(EXERCISE TASK)
Copy the listing from the line with "The width and height of the screenshot is (756, 620)." to the line with "[x=217, y=78]", replacing "blue" with "gray" and leaving everything else as it is. Return only those lines.

(EXCERPTED DATA)
════

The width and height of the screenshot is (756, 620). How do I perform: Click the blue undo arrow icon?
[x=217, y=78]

════

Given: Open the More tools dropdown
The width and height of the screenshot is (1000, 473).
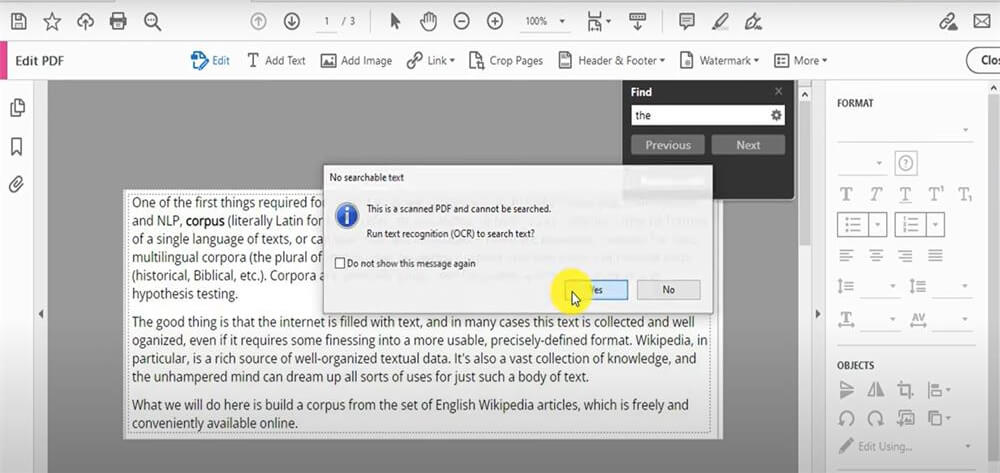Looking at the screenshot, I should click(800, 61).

════

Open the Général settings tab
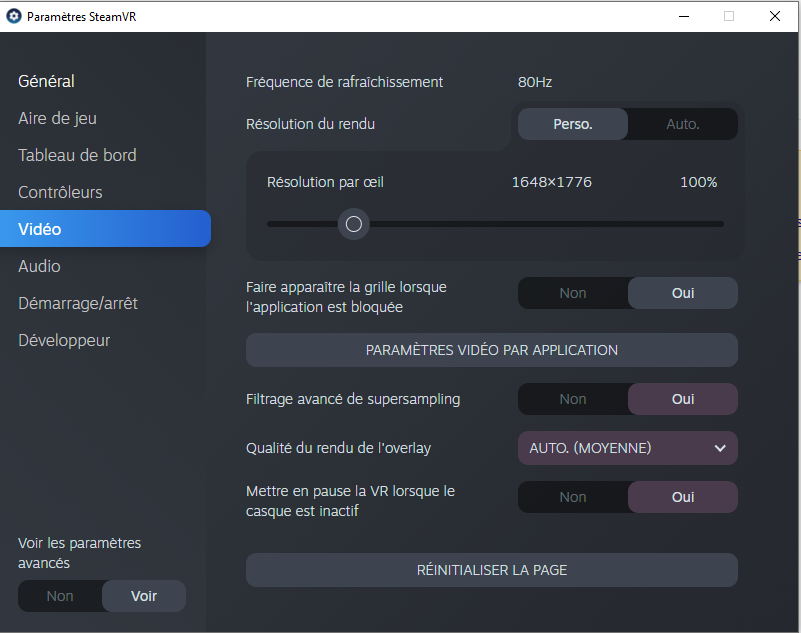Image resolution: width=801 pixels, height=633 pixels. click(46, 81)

════

(SOLUTION TO THE PROBLEM)
The width and height of the screenshot is (756, 620). How do I perform: Click the gray undo arrow icon?
[x=217, y=78]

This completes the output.